Rather ironically, just the other day I argued RLTY was a better choice than RIET because it offers far better liquidity.
|
|
|
Post by Chahta on Apr 13, 2023 14:39:33 GMT
steelpony10 , archer ; What if you are the poor soul that bought PDI at $30? That would be a "drawdown investor" that may never see their principal again.
|
|
|
Post by archer on Apr 13, 2023 15:15:12 GMT
Here is a link to some interesting info on PDI performance. The chart at the bottom of the page gives an idea of it's tax efficiency which is sobering. But, held in a tax advantaged account makes this a moot point. Another chart shows how it faired in the 2022 downturn compared to SPY, which isn't too shabby had you bought in at the beginning of '22. This chart is with divs reinvested.
|
|
|
Post by retiredat48 on Apr 13, 2023 19:53:31 GMT
@fpajerski,...Thanks!
R48
|
|
|
Post by steelpony10 on Apr 13, 2023 20:10:26 GMT
Chahta , Add ip all the distributions from when PDI was priced at 30. We’ve had ours since inception and the 2 that were merged into it, PCI and PKO. So 10 years plus at 9% distributions so $900/10k = $9000, with just PDI. Ours is down on cost about 15% which = $7600 if I sold out.

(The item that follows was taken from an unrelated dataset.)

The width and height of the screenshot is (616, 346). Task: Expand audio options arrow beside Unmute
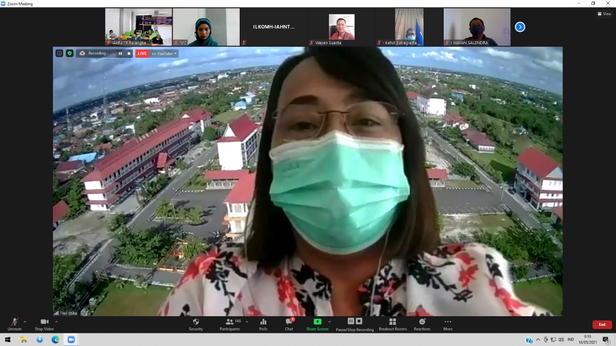(x=25, y=321)
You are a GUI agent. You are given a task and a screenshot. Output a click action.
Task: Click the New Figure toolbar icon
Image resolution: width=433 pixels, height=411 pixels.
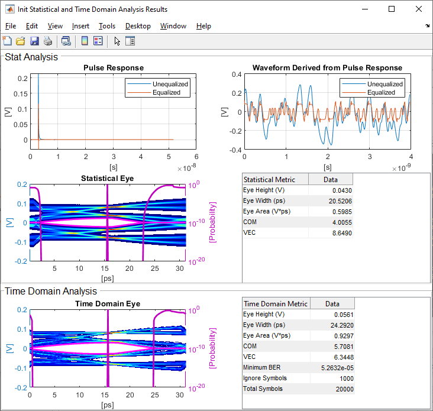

I’m not so I have $9000. Our whole group is down on cost about 11%. We hold 12. With 55% of our portfolio in reserve under what conditions would I sell CEF’s? That would be as a last resort. How’s are equities and standard bonds doing by comparison? Waiting for Putin to die, inflation to settle, the “mild recession” supposedly, rates to drop, dealing with the Chinese etc.? You might be 80 years old and complaining about the price of gas station coffee. Lol.
|
|
|
Post by richardsok on Apr 13, 2023 21:03:10 GMT
Just picked up an insider buy of PAXS; Stracke acquiring another 7000sh bringing him up to 74,000sh total.
|
|
|
Post by rhythmmethod on Apr 13, 2023 21:33:30 GMT
steelpony10 , @chahta I'm on board with pony here. At about 15% CEFs and 10% PIMIX I more than meet my income needs. Still hold sleepy VWAIX, VWENX, SCHD, SCHY and several others. As time goes by my AAPL, MSFT, AMZN, etc are more for entertainment. I could see folding all that other equity stuff in VTI but what would I do with all that free time. Take care! RM
|
|
|
Post by steelpony10 on Apr 13, 2023 22:31:50 GMT
rhythmmethod , I’m really posting about how one views bonds and equities. One should have both probably with some safe money. Three distinct income investments each with good and bad points. Bonds (or dividends) are a bridge between rising markets, the landing to the next step up. If I can’t see the next step up this is my answer while I wait. I do see we’re on the same page. Easy peasy.
|
|
|
Post by Chahta on Apr 13, 2023 23:47:24 GMT
steelpony10 , rhythmmethod , I get it since I own PTY. My only point was in January 2020 one could have paid $33 for PDI. Since then it has yielded about $6. Today the price is about $18. That is a long way to go to recover. When we talk about "spend down" investors we overlook the "drawn down" investors, which really is spend down too. The poor guy that paid $33 and is spending his $6 in yield may never see his principal again. I am lucky because I am not using the PTY yield and will recover any cost before I need it plus pump up the income.